“Buscando” acompanha David Kim (John Cho), um pai viúvo que vê sua rotina virar de cabeça para baixo quando a filha adolescente desaparece sem deixar explicações. Depois de recorrer à polícia e enfrentar a lentidão natural dos procedimentos, ele toma uma decisão que muda o rumo da investigação: acessar o computador da filha em busca de qualquer pista que explique seu sumiço. A partir daí, cada clique passa a carregar peso emocional, risco e urgência.
John Cho sustenta o filme com uma atuação contida e muito eficaz. David não é um herói preparado para a situação, mas um homem comum tentando entender quem era a própria filha fora do convívio diário. O filme acerta ao mostrar esse desconforto: quanto mais ele descobre sobre a vida digital da jovem, mais percebe o quanto desconhecia sua intimidade. Essa constatação não vem como discurso, mas como consequência prática de cada nova informação acessada.

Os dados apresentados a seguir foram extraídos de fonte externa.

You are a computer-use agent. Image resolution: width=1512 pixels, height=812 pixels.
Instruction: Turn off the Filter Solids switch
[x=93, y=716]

A investigação oficial entra em cena por meio da detetive Vick, vivida por Debra Messing, que funciona como contraponto institucional à ansiedade de David. Ela segue protocolos, impõe limites e filtra informações, enquanto o pai opera no improviso, guiado pela urgência emocional. Essa tensão entre método e desespero é um dos motores do suspense, porque nunca fica claro quem realmente controla o avanço da busca.
Um dos grandes méritos de “Buscando” é transformar ferramentas cotidianas em elementos dramáticos. E-mails, redes sociais, históricos de navegação e chamadas de vídeo deixam de ser ruído de fundo e passam a funcionar como pistas concretas. O filme não trata a tecnologia como vilã nem como solução mágica; ela é apenas o meio possível, cheio de lacunas, mal-entendidos e interpretações perigosas.

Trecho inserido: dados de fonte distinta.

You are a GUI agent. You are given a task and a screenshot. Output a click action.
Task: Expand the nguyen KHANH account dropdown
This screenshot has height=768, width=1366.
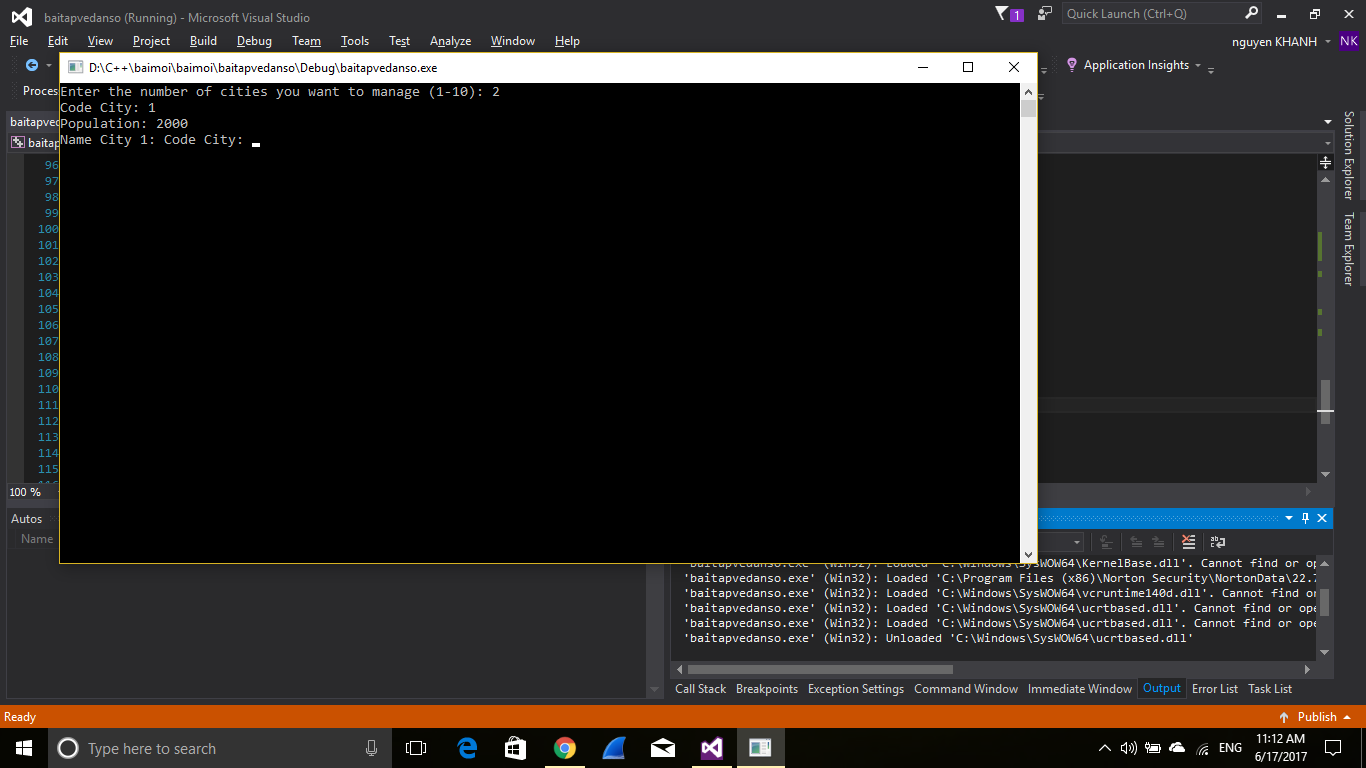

Joseph Lee aparece em um papel que ajuda a ampliar o retrato social ao redor da adolescente desaparecida, reforçando que nenhuma investigação acontece no vácuo. Cada personagem acrescenta camadas ao quebra-cabeça, mas também impõe novos limites ao que pode ser revelado ou confirmado. Nada vem de graça, e cada avanço cobra um preço emocional claro.
Mesmo com a tensão constante, o filme encontra espaço para pequenos momentos de humor nervoso, quase involuntário, que surgem do choque entre gerações e do uso pouco intuitivo das ferramentas digitais por David. Esses instantes aliviam a pressão sem quebrar o clima, lembrando que estamos acompanhando alguém que aprende enquanto erra.
“Buscando” funciona porque nunca perde o foco humano por trás do mistério. Mais do que descobrir o que aconteceu, o filme observa o custo de tentar controlar uma situação que escapa pelas telas, pelos prazos e pelas regras institucionais. É um suspense eficiente, atual e emocionalmente envolvente, que prende não pelos truques, mas pela sensação constante de urgência e vulnerabilidade.